Since last June through August, first responders in Erie County administered Narcan to 163 persons. Narcan, also known as Naloxone, is a medication that reverses the effects of heroin. Its use has been expanded because it is now available in spray form.
“It’s very frustrating and discouraging for us to know that the problem is still growing,” said Dr. Joshua Lynch, emergency room physician at Millard Fillmore Suburban and DeGraff Memorial Hospitals where he is also the director of pre-hospital care.
“It doesn’t mean that any of us are going to stop but it certainly is hard.”
Lynch is also the medical director for the Amherst Police emergency response team and Mercy Flight. He works closely with first responders and has supplied Amherst volunteer fire companies with Narcan.
Lynch says local police and medical personnel are seeing a shift from abusing pills to injecting drugs like heroin with fentanyl.
“It’s becoming a much bigger problem because people can overdose on those medications very easily and they are fatal a lot of the time. Especially lately with the influx of pharmaceutical grade fentanyl into the Western New York area it turns the drug significantly more potent and causes death a lot easier,” Lynch said.
“So what we think is happening is that drug dealers who are selling to people are cutting it down, are mixing heroin with fentanyl to try to raise the potency so people get a more desirable high and unfortunately that is usually too much for people,” Lynch said.
First time users are also vulnerable, he added.
“Heroin is one of the few drugs that really can addict somebody the first time they use it,” said Lynch. “And that doesn’t have to be the purist kind. It can be regular old cut down heroin and the first time people use they are often addicted and they can’t stop which is really scary if you think about it.”
Flickinger said the epidemic is so rampant that the community needs to get involved. “It is an epidemic that is more than just enforcement,” Flickinger said. “Families, parents, educators have to get the message out that this isn’t a recreational drug that people can experiment with. It’s really like playing Russian roulette
“When people use heroin or are addicted to opiates it really could be the last time you use that drug because they are so deadly.”

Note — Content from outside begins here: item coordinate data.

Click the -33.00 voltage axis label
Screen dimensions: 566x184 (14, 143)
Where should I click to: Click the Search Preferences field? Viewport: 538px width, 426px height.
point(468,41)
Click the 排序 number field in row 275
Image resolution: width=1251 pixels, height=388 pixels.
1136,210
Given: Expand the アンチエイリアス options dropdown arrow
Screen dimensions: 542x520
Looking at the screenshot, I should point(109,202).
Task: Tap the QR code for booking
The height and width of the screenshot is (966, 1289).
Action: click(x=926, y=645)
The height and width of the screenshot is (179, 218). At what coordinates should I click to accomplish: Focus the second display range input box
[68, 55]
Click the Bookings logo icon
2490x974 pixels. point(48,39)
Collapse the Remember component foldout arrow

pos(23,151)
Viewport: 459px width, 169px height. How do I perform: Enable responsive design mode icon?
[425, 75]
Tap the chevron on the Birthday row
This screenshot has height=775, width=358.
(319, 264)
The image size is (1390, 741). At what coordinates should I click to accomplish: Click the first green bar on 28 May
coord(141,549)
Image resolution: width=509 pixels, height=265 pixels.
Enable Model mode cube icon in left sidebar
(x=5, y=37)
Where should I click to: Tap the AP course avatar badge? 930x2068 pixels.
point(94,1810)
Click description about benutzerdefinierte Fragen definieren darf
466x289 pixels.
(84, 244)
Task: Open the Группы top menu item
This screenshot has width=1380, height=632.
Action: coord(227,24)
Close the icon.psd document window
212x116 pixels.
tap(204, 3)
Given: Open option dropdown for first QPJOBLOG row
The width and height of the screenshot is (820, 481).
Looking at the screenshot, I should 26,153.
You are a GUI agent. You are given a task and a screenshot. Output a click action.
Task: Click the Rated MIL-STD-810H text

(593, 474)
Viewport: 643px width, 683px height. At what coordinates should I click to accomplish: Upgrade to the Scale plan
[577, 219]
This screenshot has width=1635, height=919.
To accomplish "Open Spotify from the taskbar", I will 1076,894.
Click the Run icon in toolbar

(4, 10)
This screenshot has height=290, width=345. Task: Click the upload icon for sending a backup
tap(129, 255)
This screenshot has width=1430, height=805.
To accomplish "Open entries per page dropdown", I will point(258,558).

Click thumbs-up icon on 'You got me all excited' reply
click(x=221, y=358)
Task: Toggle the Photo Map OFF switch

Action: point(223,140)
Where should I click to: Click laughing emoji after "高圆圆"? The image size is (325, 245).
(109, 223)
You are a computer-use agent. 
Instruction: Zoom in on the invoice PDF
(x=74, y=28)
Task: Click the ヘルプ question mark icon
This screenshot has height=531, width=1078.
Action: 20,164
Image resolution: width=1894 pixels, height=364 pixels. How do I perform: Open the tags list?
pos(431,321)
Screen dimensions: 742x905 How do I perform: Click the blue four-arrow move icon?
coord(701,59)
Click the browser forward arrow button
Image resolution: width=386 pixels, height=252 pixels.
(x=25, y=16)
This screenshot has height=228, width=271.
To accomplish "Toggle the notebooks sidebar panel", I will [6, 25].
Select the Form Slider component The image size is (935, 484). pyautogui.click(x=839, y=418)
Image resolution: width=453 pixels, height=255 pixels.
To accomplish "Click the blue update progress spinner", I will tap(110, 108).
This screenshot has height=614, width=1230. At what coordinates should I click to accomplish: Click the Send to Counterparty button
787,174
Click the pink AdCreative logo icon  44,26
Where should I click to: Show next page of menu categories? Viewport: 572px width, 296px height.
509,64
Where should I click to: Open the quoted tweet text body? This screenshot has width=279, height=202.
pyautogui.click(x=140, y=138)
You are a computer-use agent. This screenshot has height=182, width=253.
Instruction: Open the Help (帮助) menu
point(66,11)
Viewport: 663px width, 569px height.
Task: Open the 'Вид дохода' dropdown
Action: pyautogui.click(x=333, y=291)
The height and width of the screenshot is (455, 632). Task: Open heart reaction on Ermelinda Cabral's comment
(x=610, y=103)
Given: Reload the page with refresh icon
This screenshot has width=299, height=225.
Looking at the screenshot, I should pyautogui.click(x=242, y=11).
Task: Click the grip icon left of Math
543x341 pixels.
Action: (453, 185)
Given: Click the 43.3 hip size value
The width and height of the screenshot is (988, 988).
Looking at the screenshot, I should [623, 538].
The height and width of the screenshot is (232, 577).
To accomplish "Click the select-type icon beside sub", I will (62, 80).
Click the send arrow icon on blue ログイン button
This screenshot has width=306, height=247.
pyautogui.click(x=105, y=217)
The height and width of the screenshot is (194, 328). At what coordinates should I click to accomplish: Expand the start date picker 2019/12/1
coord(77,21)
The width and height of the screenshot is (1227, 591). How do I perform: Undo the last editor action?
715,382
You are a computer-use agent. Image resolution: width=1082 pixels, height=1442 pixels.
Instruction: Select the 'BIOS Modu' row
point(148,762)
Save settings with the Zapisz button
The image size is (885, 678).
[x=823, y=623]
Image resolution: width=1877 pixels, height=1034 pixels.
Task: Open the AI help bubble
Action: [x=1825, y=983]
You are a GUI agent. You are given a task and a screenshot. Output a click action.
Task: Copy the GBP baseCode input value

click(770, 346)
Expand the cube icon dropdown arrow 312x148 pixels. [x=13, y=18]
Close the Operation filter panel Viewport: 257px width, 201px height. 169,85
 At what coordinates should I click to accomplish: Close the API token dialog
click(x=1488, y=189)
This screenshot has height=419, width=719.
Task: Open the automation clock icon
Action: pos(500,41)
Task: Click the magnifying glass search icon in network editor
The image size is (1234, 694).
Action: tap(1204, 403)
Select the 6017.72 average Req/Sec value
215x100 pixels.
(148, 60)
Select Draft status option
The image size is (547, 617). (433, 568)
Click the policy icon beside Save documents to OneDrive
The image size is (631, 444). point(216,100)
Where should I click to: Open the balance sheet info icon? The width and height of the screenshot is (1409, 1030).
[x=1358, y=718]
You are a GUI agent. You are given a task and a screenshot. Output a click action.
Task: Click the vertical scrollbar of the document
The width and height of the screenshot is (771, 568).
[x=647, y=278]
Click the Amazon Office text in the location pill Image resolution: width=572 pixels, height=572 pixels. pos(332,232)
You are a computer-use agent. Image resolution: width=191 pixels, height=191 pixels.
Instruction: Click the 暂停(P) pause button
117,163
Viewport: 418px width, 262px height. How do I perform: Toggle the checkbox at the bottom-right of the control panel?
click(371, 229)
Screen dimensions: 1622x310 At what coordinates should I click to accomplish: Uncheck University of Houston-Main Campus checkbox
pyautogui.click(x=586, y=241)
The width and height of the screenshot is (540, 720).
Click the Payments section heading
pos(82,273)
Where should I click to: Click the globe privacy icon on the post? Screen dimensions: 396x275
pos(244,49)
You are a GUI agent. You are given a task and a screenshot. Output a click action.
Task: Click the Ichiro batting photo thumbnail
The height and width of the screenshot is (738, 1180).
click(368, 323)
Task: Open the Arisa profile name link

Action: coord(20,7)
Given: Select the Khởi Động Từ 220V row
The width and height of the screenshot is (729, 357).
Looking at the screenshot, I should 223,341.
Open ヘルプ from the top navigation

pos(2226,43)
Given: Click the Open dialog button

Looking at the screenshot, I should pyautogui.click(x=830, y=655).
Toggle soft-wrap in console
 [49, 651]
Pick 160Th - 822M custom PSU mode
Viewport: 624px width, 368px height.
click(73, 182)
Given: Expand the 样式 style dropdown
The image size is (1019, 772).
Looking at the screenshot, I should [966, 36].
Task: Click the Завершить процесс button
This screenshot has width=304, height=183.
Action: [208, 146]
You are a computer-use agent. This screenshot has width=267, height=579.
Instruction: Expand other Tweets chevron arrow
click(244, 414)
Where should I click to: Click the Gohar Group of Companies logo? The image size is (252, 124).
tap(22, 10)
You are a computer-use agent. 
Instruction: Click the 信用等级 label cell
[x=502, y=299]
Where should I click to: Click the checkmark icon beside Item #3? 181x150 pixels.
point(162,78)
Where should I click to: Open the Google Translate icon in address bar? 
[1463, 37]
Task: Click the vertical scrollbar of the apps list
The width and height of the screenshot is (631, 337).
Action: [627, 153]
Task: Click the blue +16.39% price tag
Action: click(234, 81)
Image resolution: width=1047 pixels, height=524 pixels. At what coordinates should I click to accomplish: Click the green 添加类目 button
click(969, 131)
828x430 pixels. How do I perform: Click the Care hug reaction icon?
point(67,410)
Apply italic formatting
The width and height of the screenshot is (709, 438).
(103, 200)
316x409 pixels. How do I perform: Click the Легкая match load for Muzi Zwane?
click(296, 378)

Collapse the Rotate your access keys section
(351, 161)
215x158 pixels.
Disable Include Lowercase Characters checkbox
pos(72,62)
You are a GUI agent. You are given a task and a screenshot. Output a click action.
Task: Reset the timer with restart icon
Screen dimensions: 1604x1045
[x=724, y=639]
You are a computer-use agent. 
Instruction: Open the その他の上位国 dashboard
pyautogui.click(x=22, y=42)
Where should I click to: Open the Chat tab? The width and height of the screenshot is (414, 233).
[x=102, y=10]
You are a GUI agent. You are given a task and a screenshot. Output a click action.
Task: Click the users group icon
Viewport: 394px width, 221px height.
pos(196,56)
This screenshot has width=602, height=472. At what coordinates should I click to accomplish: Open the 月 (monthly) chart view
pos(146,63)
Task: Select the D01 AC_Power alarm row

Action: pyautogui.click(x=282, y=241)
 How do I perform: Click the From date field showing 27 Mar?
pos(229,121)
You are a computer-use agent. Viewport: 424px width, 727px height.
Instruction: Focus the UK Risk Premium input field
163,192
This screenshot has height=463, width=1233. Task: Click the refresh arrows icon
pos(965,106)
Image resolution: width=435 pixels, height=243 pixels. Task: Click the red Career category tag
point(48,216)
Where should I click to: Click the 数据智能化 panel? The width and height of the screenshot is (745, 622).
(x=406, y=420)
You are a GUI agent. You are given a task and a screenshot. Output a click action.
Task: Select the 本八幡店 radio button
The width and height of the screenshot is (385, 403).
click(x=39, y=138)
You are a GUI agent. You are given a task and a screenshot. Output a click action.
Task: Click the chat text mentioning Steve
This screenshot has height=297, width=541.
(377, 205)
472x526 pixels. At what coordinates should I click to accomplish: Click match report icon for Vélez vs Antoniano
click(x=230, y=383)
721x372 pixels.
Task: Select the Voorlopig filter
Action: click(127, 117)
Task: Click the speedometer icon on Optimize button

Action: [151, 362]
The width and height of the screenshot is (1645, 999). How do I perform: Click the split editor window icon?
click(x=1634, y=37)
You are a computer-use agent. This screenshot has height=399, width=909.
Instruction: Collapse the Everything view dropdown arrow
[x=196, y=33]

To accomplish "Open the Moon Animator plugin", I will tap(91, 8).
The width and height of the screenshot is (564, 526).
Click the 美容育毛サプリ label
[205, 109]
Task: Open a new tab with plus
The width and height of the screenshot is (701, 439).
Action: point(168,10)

Lacie Boyea, who is from Niagara Falls, is in rehab for the third time at Horizon Health Services in Buffalo so she can regain custody of her 2-year old daughter.
Her last treatment round ended in April. The day she walked about of treatment she used heroin.
“I pray.my attitude is totally different than last time,” Boyea said. To help her chances for success, she plans to participate in the agency’s residential program for continuing support.
“I need to be in a safe place still,” she said. “I need somebody to help me. I can’t help myself.”
Boyea also knows that she needs to succeed for herself. “You can’t do it for anybody but yourself. I thought I could do it for my daughter. It didn’t work so I am here to do it for myself this time. She’s a motivator, obviously but I have to do it for myself.”
Every day, she fights heroin’s pull.
To get it, she stole, lied and cheated.
“But the worst was ultimately selling myself,” she said.
It’s a life she wants to leave behind.
“Every time you do it, it takes a chunk of your soul away.”